*INSTRUCTIONS FOR THE TASK*
Provide the count of lines below that include the word "Focus", without any accompanying remarks.

Segment Start: TASK MATERIAL

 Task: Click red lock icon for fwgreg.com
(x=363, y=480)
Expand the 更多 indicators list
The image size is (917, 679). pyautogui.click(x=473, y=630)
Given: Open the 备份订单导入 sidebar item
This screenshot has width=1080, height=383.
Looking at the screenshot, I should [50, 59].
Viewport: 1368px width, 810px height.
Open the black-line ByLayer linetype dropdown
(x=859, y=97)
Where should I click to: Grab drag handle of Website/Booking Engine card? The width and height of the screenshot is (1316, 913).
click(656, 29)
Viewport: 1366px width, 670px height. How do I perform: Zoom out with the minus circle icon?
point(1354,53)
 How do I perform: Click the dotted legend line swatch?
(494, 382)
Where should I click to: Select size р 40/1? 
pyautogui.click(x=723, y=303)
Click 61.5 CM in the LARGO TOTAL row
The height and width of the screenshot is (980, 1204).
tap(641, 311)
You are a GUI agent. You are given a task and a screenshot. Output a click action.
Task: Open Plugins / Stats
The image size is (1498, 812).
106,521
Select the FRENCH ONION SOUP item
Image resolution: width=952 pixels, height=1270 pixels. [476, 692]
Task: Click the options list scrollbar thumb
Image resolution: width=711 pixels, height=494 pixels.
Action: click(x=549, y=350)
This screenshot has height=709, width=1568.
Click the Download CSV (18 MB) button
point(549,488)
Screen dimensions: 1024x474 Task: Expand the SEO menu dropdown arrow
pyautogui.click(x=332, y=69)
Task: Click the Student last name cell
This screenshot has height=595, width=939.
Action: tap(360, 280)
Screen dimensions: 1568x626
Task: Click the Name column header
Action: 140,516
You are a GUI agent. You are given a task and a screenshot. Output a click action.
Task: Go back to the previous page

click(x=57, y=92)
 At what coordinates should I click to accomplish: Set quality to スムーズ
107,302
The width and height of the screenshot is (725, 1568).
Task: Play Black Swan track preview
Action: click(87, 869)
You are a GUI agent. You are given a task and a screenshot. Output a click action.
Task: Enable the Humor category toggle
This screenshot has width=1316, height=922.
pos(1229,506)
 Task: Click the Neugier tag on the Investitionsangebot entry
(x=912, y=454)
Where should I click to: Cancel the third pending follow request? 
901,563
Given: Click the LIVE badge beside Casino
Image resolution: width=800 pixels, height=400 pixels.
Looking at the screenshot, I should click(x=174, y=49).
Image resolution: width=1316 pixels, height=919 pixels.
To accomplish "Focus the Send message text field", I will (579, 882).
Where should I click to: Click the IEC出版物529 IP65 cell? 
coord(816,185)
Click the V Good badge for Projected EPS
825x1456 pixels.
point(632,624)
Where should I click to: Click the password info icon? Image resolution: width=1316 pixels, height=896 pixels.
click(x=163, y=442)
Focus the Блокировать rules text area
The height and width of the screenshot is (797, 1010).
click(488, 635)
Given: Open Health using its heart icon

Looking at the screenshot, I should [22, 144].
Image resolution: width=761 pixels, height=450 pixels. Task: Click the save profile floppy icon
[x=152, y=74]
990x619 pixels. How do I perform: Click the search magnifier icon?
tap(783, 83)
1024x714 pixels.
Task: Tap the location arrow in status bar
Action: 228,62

Segment End: TASK MATERIAL

*ANSWER BOX*
2